Credit: AMES LABORATORY, USDOE

The fraternal fifteen — as Karl called the rare earths — were his lifelong dedication and favourite playground. He likened the lanthanides — the elements from lanthanum to lutetium — to fifteen identical houses located on Rare Earth Drive. Going up the drive one sees a house with no children first, then each of the next seven houses adds one more boy into the family, followed by seven houses each adding one more girl into the already large, seven-boy family. Associating 4f electrons with boys (spin +1/2) and girls (spin −1/2) proved to be an insightful metaphor. Being 'little kids', the 4f electrons are buried deep inside the electronic core and hence incapable of making informed decisions about what the family does; yet they have a tremendous influence on each family's behaviour. Long before developments in density functional theory revealed the roles of different electrons in the chemistry and physics of rare earth compounds, Karl had predicted that the 4f electrons may impart the principal influence on structure and properties of lanthanide alloys. The mechanism, as we know it today, is 4f electron hybridization with the atoms' own 5d electrons and also with valence and conduction electrons of partner atoms, which is the key to design of materials for applications that involve rare earth and transition metal magnetism.

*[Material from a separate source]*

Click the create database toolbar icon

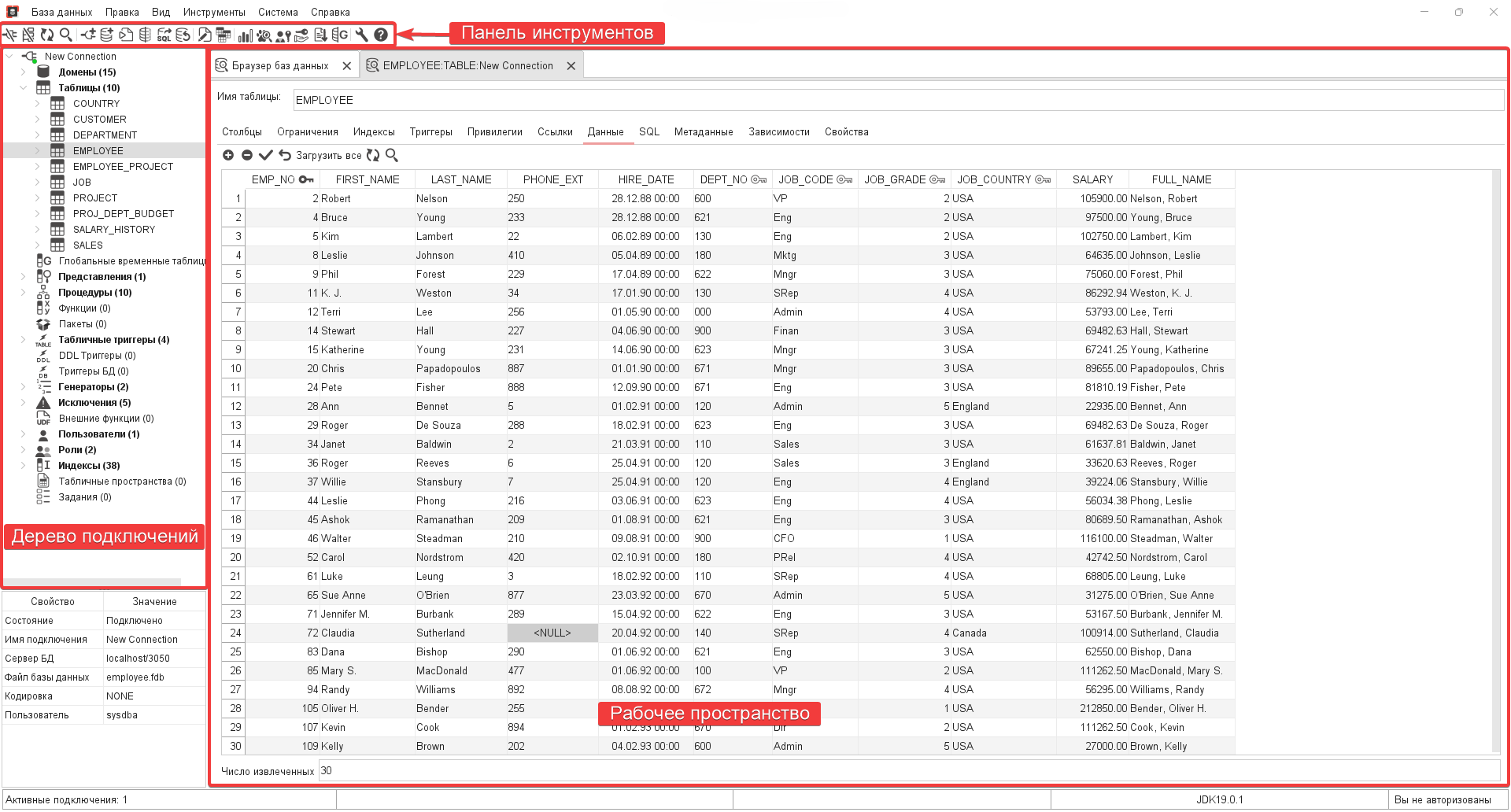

Later, Karl realized that in the rare earth family, nature had given him the ultimate model which could add much-needed predictive power to alloy theory. In a series of seminal papers published in the mid-1980s, he analysed 21 then-known intra-lanthanide binary systems and derived a generalized phase diagram that can be used to predict phase relationships in any of the 91 possible binary intra-rare-earth alloy systems excluding divalent europium and ytterbium but including the non-lanthanide rare earth element — yttrium. Subsequent experiments have fully confirmed Karl's predictions.

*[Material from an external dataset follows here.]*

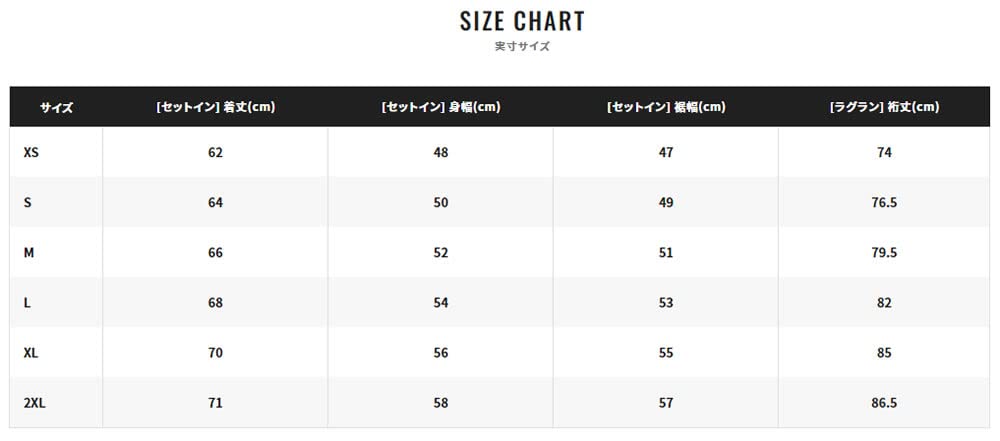Select the M size row label

29,252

Karl's research career involved two more breakthrough achievements: discovery of the giant magnetocaloric effect in a rare earth compound, Gd5Si2Ge2, and demonstration of the first successful near-room-temperature magnetic refrigerator which operated for nearly 20 months. Both were announced in 1997, and triggered a technological revolution — numerous research clusters worldwide began investigating this effect, and their combined efforts may result in the replacement of conventional vapour-compression refrigeration systems with highly efficient, environmentally friendly solid-state caloric cooling devices.

Karl was a visionary who appreciated the value of easily accessible scientific information well before now-common online tools had entered the information mainstream. In 1966 he founded (and directed for the following 30 years) the highly regarded Rare Earth Information Center (RIC). By the time RIC closed in 2002, its database contained well over 100,000 entries, storing nearly every published piece related to rare earths. During its existence, RIC circulated a quarterly newsletter, known to many as RIC News, a monthly RIC Insight, and fulfilled tens of thousands of requests for scientific information.

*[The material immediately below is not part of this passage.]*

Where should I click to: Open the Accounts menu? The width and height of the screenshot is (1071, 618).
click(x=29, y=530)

His unreserved dedication to the rare earth science is also embodied in the authoritative Handbook on the Physics and Chemistry of Rare Earths. He edited the very first volume, published in 1978, together with his friend LeRoy Eyring. The original four-volume monograph was so successful that Karl ended up editing 41 volumes before retiring from the editorship in 2011.

Karl's legacy stays alive in many ways: volume 50 of the Handbook on the Physics and Chemistry of Rare Earths is due out in 2016; the one and only course in the USA on the Physical and Chemical Metallurgy of Rare Earths, that he developed and taught for many years before retiring from teaching in 1995, has been updated and once again offered at Iowa State; the Critical Materials Institute, that he helped to build from the ground up as its chief scientific officer, is going strong in its fourth year; and the caloric materials consortium named CaloriCool, a member of the US DOE's Energy Materials Network, has been launched in 2016. All Karl's friends and colleagues who had the privilege of working with him are heartbroken that Karl is no longer with us. But we believe he would be as delighted as we are to see that the influence of his research lives on.